Search code examples
pythonnlpspacynamed-entity-recognition

Using spacy's Matcher without a model


I want to use spaCy's Matcher class on a new language (Hebrew) for which spaCy does not yet have a working model.

I found a working tokenizer + POS tagger (from Stanford NLP), yet I would prefer spaCy as its Matcher can help me do some rule-based NER.

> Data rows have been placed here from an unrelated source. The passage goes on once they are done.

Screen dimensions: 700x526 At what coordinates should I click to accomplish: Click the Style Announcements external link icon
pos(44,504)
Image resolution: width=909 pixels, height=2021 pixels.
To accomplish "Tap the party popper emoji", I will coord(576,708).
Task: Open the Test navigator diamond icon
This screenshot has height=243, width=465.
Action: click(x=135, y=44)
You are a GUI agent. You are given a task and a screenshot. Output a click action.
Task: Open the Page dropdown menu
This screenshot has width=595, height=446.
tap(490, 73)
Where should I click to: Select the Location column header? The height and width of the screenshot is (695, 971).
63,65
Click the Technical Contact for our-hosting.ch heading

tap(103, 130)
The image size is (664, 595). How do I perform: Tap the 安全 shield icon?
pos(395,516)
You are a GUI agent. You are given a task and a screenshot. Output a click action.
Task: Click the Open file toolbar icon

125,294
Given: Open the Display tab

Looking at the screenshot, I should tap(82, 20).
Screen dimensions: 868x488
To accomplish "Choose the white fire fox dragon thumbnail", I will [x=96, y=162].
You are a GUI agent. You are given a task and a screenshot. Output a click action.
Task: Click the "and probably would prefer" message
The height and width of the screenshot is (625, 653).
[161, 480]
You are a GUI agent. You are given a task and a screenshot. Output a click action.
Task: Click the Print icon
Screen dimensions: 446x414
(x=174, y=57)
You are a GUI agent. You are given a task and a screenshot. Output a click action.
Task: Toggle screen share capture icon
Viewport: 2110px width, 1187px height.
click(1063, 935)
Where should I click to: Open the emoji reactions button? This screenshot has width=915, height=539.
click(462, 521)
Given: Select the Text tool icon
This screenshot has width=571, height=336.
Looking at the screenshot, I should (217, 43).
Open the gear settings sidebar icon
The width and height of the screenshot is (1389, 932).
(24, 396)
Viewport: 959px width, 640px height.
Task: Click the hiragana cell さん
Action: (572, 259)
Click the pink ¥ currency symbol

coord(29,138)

Can the rule-based Matcher be fed with POS-tagged text instead of the standard NLP pipeline?


Solution

  • You can set the words and tags for a spacy document from another source by hand and then use the Matcher. Here's an example using English words/tags just to demonstrate:

    from spacy.lang.he import Hebrew
    from spacy.tokens import Doc
    from spacy.matcher import Matcher
    
    words = ["my", "words"]
    tags = ["PRP$", "NNS"]
    
    nlp = Hebrew()
    doc = Doc(nlp.vocab, words=words)
    for i in range(len(doc)):
        doc[i].tag_ = tags[i]
    
    # This is normally set by the tagger. The Matcher validates that
    # the Doc has been tagged when you use the `"TAG"` attribute.
    doc.is_tagged = True
    
    matcher = Matcher(nlp.vocab)
    pattern = [{"TAG": "PRP$"}]
    matcher.add("poss", None, pattern)
    print(matcher(doc))
    # [(440, 0, 1)]